▶ **ABOUT THIS TASK**: You are asked to filter the data below and copy every line holding "agent".

▶ **DATA SUPPLIED**:
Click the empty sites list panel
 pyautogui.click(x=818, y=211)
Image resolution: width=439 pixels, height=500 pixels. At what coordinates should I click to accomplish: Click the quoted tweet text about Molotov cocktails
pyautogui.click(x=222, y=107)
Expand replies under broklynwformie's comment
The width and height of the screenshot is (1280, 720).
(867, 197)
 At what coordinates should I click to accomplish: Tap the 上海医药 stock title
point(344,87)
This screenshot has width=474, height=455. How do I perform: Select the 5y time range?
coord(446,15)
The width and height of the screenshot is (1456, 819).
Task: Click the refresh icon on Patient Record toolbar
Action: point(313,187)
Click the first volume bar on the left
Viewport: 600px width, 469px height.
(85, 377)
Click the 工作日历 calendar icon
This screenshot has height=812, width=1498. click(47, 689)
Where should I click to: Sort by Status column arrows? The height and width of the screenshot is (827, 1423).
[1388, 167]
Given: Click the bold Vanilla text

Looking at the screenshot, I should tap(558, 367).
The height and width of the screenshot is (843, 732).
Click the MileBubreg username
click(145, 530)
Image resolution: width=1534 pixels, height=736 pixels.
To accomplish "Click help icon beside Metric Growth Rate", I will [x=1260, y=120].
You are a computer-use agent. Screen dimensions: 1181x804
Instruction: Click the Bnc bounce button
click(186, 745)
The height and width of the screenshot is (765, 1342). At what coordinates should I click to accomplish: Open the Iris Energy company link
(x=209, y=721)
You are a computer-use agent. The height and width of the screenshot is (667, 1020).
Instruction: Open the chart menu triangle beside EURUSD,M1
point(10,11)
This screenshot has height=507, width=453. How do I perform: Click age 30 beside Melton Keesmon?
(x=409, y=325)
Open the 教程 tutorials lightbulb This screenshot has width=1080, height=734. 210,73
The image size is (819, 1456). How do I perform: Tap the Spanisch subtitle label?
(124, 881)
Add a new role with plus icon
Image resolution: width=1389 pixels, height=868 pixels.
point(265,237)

▶ **RESPONSE**:
You are a computer-use agent. Screen dimensions: 1181x804
You are a computer-use agent. The height and width of the screenshot is (667, 1020).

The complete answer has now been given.